The antigen 85 (Ag85) protein complex consists of a set of secreted fibronectin-binding proteins (Fbps), which are essential for maintaining the integrity of the mycobacterial cell envelope. Namely, Ag85 complex is involved in catalyzing the attachment of mycolic acids to arabinogalactan and the biosynthesis of cord factor. While there are four fbp genes (fbpA–D) present in the genome of M. tuberculosis H37Rv62, only three of them, Ag85A–C (FbpA, Rv3804c; FbpB, Rv1886c; and FbpC, Rv0129c), have shown mycoloyltransferase activity in complementation experiments63. The same three Ag85A–C proteins also display an Arg–Arg (RR) secretion signal for the twin arginine translocation (TAT) pathway, known to transport folded proteins through the bacterial inner membrane64. Moreover, the Ag85 complex is involved in the invasion of host cells, binding to fibronectin (Fn), tropoelastin, and elastin, essential parts of the extracellular matrix, and, in persistence, preventing maturation of the phagosome65–67.
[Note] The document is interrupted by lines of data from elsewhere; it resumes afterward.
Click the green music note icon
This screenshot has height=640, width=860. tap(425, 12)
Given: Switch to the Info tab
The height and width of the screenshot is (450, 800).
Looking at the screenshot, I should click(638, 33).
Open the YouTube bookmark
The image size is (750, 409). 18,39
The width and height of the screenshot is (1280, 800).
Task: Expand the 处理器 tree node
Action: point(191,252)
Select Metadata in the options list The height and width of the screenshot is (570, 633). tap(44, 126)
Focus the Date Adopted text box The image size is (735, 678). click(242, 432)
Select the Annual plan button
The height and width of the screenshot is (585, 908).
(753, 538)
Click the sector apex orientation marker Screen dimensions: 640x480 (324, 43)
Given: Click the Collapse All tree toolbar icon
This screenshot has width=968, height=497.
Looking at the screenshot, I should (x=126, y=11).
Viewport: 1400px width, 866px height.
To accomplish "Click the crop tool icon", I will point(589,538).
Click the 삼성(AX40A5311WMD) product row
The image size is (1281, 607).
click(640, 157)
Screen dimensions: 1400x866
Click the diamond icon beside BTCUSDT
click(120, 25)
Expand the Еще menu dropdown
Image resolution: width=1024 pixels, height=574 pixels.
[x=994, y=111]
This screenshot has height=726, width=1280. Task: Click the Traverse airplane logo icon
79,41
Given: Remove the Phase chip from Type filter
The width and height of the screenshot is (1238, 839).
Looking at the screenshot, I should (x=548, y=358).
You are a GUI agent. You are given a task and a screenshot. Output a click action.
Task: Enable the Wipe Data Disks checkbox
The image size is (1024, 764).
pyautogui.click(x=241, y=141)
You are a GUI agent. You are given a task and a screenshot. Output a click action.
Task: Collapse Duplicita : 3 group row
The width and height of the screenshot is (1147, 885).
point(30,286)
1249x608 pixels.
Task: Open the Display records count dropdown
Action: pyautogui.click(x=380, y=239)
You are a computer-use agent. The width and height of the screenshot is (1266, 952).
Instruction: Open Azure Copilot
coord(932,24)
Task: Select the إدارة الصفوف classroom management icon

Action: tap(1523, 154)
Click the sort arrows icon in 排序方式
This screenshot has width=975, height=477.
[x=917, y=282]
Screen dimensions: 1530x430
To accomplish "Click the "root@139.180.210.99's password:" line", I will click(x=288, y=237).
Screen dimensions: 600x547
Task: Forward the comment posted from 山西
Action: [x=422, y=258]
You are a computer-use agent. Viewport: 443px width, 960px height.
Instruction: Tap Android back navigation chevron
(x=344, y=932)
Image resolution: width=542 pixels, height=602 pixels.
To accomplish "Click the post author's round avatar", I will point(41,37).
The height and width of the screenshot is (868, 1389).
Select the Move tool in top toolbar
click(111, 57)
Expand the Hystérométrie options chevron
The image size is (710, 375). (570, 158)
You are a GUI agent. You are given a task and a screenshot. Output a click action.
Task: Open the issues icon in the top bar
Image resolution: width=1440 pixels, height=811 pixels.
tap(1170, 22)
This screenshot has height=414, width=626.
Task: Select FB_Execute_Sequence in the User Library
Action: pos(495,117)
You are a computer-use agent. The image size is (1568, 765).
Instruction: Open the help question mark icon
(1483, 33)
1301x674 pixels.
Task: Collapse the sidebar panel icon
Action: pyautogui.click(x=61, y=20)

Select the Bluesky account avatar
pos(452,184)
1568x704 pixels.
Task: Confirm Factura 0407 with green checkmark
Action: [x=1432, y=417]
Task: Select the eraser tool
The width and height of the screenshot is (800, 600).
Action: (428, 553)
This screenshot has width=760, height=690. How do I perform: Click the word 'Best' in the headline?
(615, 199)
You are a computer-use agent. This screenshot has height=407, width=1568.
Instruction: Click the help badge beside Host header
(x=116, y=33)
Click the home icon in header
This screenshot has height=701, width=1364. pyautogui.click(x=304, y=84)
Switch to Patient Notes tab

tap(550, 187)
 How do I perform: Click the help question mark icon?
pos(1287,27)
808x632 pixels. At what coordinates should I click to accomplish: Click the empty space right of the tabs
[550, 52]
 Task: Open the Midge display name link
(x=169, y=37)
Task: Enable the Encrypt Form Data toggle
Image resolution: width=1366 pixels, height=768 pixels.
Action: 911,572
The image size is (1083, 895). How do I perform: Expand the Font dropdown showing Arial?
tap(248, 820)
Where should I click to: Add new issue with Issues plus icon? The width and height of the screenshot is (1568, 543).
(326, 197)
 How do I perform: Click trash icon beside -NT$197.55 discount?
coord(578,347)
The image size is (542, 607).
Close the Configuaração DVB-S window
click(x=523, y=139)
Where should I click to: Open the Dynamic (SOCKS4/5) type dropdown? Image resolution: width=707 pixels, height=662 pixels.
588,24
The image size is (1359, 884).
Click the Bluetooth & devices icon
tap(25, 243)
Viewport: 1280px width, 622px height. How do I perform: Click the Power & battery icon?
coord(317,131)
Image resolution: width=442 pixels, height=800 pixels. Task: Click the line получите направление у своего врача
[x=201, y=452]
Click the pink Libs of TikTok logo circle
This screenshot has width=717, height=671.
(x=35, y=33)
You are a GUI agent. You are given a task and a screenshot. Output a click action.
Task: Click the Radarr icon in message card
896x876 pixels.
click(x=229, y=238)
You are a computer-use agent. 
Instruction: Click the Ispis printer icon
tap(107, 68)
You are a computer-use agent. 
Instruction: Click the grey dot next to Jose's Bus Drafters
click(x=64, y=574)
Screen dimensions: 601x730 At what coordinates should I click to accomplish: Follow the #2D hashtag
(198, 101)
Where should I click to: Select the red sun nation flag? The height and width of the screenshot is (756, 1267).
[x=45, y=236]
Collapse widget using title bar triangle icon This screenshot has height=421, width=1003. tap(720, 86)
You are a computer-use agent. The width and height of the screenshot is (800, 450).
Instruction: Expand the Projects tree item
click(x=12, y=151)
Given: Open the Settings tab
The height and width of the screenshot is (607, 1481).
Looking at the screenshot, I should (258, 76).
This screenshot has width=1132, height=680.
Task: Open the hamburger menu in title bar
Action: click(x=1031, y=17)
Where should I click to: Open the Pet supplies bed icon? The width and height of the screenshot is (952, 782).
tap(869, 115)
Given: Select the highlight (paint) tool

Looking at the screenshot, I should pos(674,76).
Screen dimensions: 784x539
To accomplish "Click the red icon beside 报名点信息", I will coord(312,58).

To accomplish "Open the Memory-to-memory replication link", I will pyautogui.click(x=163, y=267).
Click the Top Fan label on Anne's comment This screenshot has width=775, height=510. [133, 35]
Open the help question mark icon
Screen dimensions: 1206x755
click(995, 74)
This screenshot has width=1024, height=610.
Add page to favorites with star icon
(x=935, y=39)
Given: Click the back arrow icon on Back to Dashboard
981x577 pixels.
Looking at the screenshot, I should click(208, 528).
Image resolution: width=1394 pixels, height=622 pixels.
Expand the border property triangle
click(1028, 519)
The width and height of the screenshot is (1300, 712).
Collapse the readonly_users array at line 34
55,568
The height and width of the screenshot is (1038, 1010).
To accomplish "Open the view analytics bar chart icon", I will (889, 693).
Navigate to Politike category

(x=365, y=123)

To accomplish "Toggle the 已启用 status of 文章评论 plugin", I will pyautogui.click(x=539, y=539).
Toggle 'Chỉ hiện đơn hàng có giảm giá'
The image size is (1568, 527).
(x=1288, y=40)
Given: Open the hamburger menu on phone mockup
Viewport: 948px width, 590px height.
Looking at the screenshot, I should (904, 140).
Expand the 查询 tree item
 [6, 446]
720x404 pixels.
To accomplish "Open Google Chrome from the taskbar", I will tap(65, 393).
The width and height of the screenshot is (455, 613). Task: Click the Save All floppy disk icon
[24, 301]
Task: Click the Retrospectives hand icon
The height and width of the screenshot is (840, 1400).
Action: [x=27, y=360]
The strong immunogenicity of the Ag85 proteins has made them privileged targets for vaccine development. Ag85A, for example, was often used as an expression construct for booster vaccines based on attenuated viral vectors such as modified vaccinia virus Ankara (MVA) or adenovirus68,69, although an Ag85A-based booster strategy did not enhance protection in a clinical trial over the protection conferred by BCG70. Ag85B was also used as a potential vaccine enhancer. Indeed, a recombinant BCG strain that over-expressed Ag85B induced increased protection in preclinical animal models71 and was also tested in initial clinical trials72. Most interestingly, an increased secretion of Ag85B was also observed in the MTBVAC vaccine candidate, which is currently in clinical evaluation73,74. This attenuated M. tuberculosis strain, in which the phoP and the fadD26 genes were deleted in order to attenuate the strain75, shows enhanced secretion of Ag85B, which is due to an unexpected PhoP-regulatory loop involving a small ncRNA that modulates the secretion of TAT-secreted proteins, such as Ag85 proteins76. In agreement, intraphagocytic release of Ag85B was found to be strongly enhanced in an M. tuberculosis PhoP deletion mutant in a dedicated study37 (Figure 2). This example underlines once more that active export and secretion of mycobacterial antigens outside the bacterial cell are crucial for the appropriate recognition of these antigens by the host immune system, a phenomenon that was also observed for ESX antigens37,77,78. This observation also explains in part why heat-killed mycobacterial vaccines have much less immunisation- and protection-capacity than do live attenuated strains, which secrete a wide panel of protective antigens79,80.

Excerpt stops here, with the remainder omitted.